Tuesday, July 13, 2010

2010 FIFA World Cup Standard Very High.

[caption id="attachment_925" align="aligncenter" width="570" caption="Viva the Champions."][/caption]

The 2010 FIFA World Cup football standards has been seen by many as below par. That is as ill-informed informed as people who first criticised the ball Jabulani because they perceived it to be a South African product, or those who waste their energy on anti-vuvuzela campaigns because the hear the buzz on Television.

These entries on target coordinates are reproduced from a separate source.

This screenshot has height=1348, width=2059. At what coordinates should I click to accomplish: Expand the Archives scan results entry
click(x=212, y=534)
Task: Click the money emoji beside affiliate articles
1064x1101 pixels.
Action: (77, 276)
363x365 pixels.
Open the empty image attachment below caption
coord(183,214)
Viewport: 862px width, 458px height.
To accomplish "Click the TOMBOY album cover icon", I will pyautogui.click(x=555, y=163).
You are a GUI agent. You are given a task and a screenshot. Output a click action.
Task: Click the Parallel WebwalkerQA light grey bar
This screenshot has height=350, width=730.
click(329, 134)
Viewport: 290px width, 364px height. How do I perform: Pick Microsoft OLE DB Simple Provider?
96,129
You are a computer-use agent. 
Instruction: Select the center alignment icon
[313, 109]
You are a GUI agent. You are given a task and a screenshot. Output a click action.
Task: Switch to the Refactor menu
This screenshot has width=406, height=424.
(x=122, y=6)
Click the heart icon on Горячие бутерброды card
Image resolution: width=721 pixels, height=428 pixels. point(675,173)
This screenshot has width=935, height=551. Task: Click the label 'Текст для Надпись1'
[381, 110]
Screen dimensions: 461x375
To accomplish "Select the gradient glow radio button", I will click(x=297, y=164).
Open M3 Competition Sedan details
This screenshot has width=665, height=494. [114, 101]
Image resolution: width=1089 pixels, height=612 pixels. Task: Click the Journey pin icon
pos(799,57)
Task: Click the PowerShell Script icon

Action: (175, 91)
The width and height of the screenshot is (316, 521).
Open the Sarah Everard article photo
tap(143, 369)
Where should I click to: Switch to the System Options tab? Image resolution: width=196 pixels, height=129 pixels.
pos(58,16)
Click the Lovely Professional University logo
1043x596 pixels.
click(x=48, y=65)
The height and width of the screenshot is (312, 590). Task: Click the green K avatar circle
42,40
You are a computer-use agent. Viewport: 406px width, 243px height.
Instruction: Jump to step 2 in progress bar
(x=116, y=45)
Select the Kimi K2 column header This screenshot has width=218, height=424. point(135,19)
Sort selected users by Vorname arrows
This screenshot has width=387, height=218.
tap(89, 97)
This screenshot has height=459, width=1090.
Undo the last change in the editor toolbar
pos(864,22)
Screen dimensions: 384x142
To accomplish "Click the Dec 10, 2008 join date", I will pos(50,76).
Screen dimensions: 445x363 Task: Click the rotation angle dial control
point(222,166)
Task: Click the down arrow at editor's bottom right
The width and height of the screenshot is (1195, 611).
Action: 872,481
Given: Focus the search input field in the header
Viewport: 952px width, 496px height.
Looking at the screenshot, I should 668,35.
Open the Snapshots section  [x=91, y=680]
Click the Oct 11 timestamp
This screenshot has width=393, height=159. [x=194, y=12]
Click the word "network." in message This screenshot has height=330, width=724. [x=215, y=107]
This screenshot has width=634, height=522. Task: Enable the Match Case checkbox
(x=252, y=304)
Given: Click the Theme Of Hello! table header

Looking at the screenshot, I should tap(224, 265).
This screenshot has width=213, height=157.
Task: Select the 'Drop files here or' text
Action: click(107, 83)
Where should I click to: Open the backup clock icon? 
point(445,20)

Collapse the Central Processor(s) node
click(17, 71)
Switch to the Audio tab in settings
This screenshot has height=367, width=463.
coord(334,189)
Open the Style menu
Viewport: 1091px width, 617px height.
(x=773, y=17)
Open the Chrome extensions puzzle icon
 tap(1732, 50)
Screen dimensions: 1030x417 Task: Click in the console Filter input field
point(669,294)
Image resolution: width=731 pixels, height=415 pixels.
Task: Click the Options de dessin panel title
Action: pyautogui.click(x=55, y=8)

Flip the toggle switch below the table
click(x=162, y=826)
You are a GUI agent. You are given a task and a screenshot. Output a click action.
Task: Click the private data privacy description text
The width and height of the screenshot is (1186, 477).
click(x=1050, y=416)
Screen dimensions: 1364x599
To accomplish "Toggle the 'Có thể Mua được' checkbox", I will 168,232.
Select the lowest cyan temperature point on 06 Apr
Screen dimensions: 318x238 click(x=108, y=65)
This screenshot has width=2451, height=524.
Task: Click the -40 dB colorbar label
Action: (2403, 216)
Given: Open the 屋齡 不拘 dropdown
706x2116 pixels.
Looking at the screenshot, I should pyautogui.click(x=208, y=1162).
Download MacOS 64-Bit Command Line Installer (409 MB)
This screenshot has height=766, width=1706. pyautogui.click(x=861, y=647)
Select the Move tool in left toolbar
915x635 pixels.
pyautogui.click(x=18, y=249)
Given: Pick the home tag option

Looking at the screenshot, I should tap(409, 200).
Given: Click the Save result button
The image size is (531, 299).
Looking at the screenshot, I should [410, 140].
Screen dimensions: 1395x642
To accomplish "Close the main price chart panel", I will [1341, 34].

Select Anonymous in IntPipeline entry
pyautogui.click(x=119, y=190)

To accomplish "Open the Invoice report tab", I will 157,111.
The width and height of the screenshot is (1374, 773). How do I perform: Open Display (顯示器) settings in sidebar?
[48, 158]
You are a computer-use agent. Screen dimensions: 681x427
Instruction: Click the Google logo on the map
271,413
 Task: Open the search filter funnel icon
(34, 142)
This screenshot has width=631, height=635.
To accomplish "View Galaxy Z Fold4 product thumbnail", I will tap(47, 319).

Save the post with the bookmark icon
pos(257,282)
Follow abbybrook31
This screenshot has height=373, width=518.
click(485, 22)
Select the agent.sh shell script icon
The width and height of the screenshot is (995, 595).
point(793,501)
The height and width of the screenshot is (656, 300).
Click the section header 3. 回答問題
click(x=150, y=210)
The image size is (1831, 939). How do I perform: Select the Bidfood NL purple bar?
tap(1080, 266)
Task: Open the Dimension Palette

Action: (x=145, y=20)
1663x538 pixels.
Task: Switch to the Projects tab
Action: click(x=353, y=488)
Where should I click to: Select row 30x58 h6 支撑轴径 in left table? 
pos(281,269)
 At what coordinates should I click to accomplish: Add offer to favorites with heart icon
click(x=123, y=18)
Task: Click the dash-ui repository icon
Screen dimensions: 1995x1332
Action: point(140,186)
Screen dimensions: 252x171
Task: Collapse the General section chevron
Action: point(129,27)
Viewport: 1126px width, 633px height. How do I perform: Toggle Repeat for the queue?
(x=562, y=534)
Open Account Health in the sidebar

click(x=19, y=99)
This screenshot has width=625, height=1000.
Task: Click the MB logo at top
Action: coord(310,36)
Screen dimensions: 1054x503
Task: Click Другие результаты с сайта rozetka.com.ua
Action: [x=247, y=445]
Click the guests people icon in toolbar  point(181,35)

By now, you know Germany's Adidas made the ball for FIFA and you saw how the Maanshaft scored with that ball. Crazy enough, the ball was made a year before the World Cup and no league bothered to enforce the use of the ball. South Africa had to use it in the last few games. Next time Associations make sponsorship deals with their ball suppliers, there must be a provision to use a World Cup ball in the year of the World Cup. The Vuvuzela issue, learn to blow one and you are addicted. 

There was so much improvement upwards in the game that those who watched the matches with their hearts and bias to their Superpower teams missed out. In comparison to other tournaments, the gap between the best in the world and the minnows was so huge that matches would be one-sided, making obvious entertainment to an ordinary fan.

In this year's tournament, one needs to look at the Asians teams in particular. They made it difficult for big brothers of the game to play, not by shaolin football of the Dutch, but by raised technical and tactical standards. Korea DPR made Brazil look very ordinary, losing 1-2. Japan almost got to the quarter-final, losing in a penalty shoot-out. South Korea gave excellent performances they can be proud of. New Zealand are the only team at the 2010 FIFA World Cup that did not lose a match. Incredible indeed.

If you look at how the small teams squeezed the results and ejecting big footballing nations off the driving seats, you understand how much of age they have come. Champions Italy, Brazil, Argentina, USA, France and England clearly meant business in their qualifiers until they arrived in Mzansi, but so did Ghana, Japan, Switzerland, Korea DPR and New Zealand.

With light weight Uruguay getting into the top 4, Diego Forlan, and not Messi or Ronaldo getting the Golden Ball and Asamoah Gyan of Ghana out-shooting all strikers are some of the things that must make one think about the level of competition.

When the standards improve, the small nations move up to catch up with those who had monopolised the game for so long. The fact that two teams that had never won the World Cup played the final is another testimony of the high standards of football. It would be nice to see the revolution of football especially in Africa forging ahead.

Where do you think the Asians got it right and what can Africa do to match the Ghana performance?